There is also an element of the pen picture within this work, a descriptive portrait of a situation which by its demonstrative nature is designed to bring about positive change, at least in the medium to long term bring about thoughts of the need for change.
Most of the narratives are research based and not necessarily based on specific people, but one track, “The Nurse”, is distilled from actual personal testimony, which makes it an accurate document of how a healthcare worker might feel in the current extraordinary circumstances.
I should say at the outset that I found this album difficult to listen to because the consciousness it raises challenged me as a human, for my apathy and intransigence. ‘Turning in and turning away’ in order to better ‘cope’, Perhaps the challenge with regards listening is that this album ventures into the tradition of realism.
Realism
One could say it is within the Realist tradition of the Arts. Realism in the Arts attempts to depict subjects truthfully. It usually emerges after periods of profound social stress like war and revolution, when the bullet hits the bone. It avoids artificiality, speculative fiction, and supernatural explanations.

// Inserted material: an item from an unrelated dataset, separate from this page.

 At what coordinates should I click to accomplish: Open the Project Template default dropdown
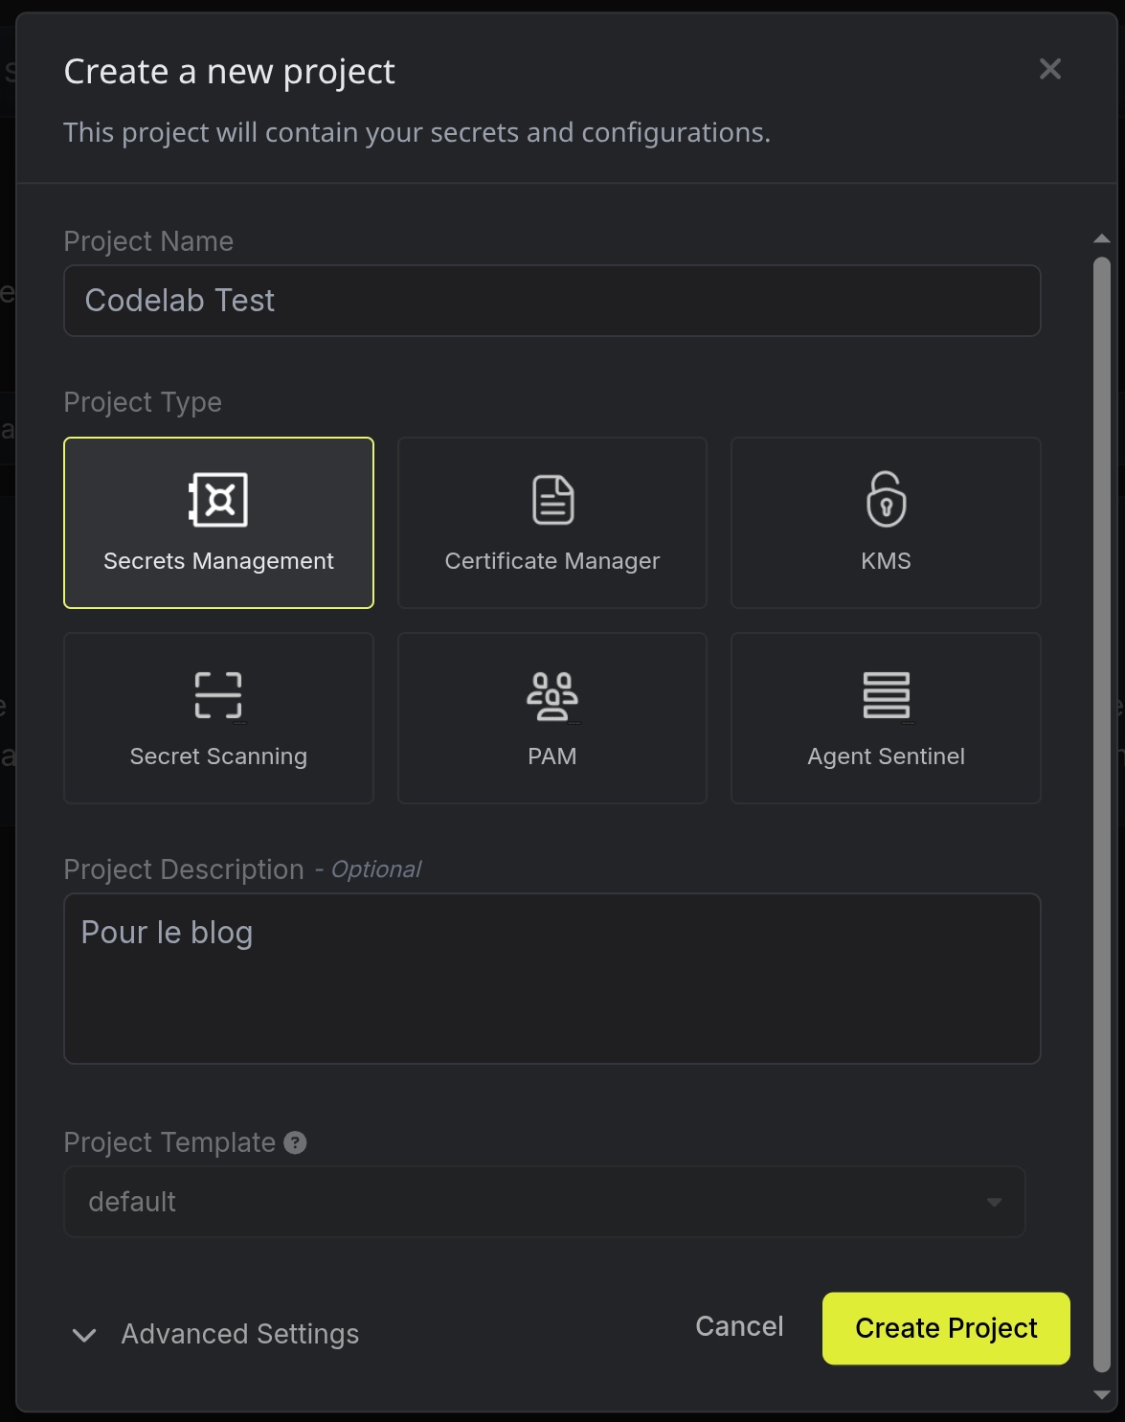coord(545,1202)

This album denotes realism through the Spoken Word medium because, Hewitt has looked at, in logicality: –
- Where do viruses emanate from?
- The toll of pandemics on the ‘whole’ aspects of our lives, health, education, families, and livelihoods
- Governments and structures, the law and how they compound the effects
- Ultimately the uneven distribution of power and wealth.
The Isle of Plagues
The album opens with a 15 second ‘Fanfare for the Isle of Plagues’, it is obliquely music hall, but the death-waste is for real. This leads in to the next track, The Isle of Plagues.
The Amazon Rain Forest is practically gone. The Lungs of the World as we can see from the story below are being destroyed.

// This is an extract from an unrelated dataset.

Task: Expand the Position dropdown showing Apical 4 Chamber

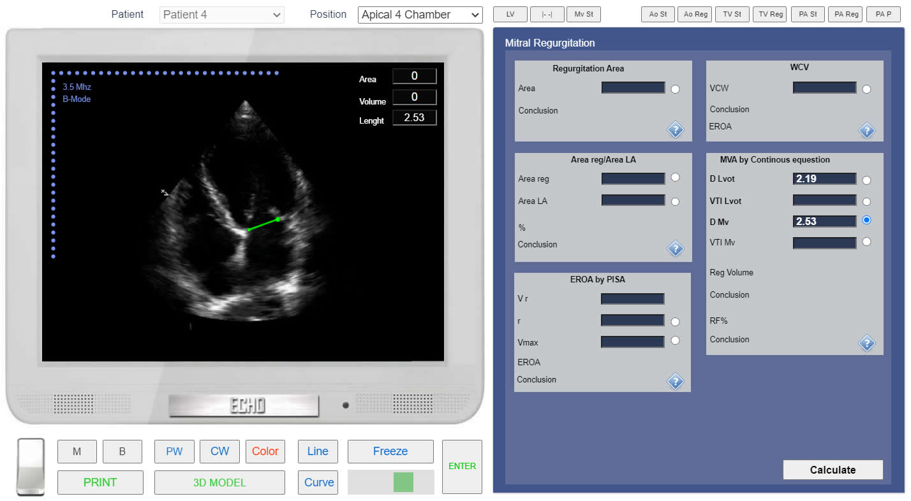Action: coord(420,15)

“Time Tipping Point reported…ON THE SOUTHERN CREST of the unscathed Amazon rain forest, a storm inundates a wooden shack just off a sodden mud road. Inside, Antonio Bertola sits clutching a $1 beer under a painting of the Virgin Mary, his face ruddy and his clothes tatty from a lifetime of work on the land. The frontier town of Realidade is a mere speck on a changing map. To the north stretch hundreds of billions of trees and more than 1 million species never charted by man. To the south the muddy trail of human conquest reaches back for centuries. In a bittersweet tone of voice, Bertola recounts how his family of migrants had hungered for prosperity, security and, most of all, land to call their own.
Five decades ago Brazil incentivized millions of its people to colonize the Amazon. Today their logging yards, cattle enclosures and soy farms sit on the fringes of a vanishing forest. Powered by murky sources of capital and rising demand for beef, a violent and corrupt frontier is now pushing into indigenous land, national parks and one of the most preserved parts of the jungle.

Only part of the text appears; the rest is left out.